■ TASK BRIEF
Answer with the exact lines of the following material from the one containing "The height and" through the one containing "Screen dimensions: 1262x524", both end lines included.

■ MATERIAL FOR THIS EXERCISE

%%

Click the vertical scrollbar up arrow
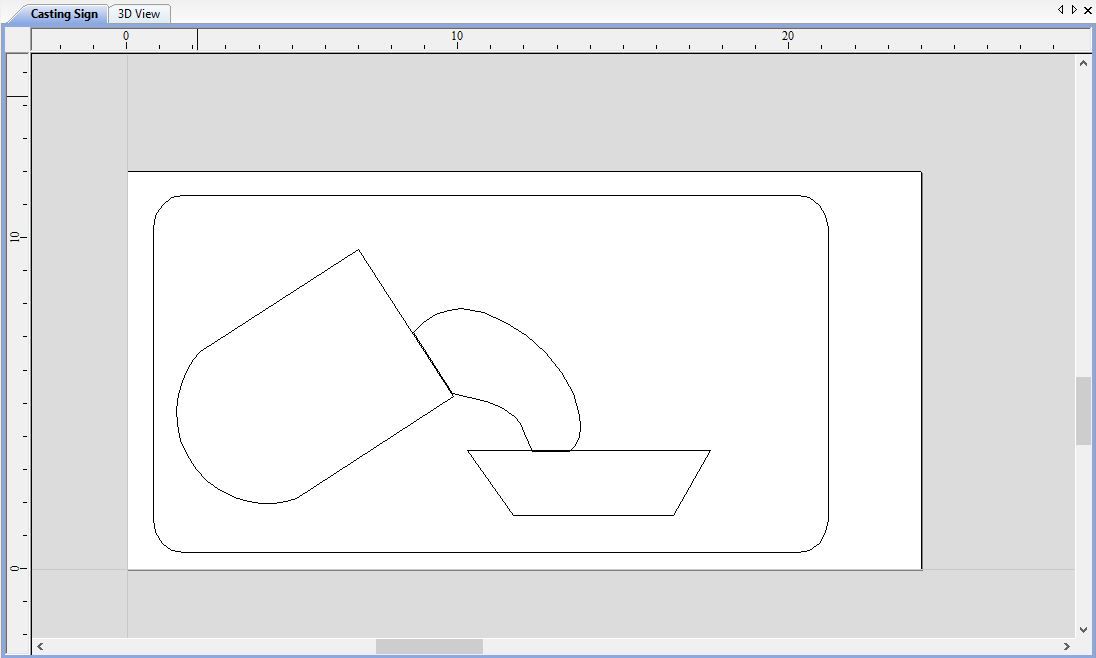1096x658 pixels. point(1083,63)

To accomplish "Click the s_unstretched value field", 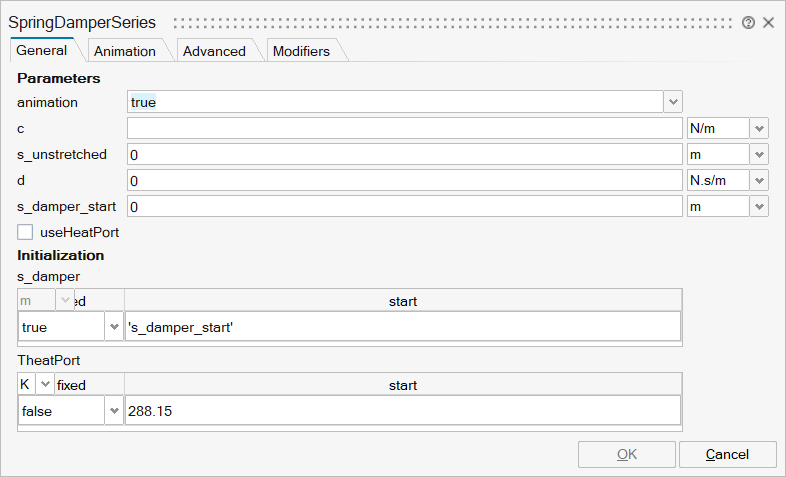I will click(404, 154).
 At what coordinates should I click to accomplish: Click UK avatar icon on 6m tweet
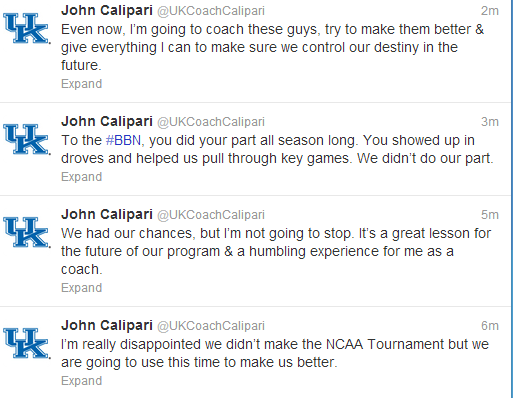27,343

%%
%%

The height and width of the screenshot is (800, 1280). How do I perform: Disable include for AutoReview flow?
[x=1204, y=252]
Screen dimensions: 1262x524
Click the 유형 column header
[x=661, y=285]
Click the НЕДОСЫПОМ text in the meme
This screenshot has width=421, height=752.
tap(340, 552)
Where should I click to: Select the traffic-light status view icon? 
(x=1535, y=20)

%%

■ REPLY TO THE TASK
The height and width of the screenshot is (800, 1280). How do I perform: Disable include for AutoReview flow?
[x=1204, y=252]
Screen dimensions: 1262x524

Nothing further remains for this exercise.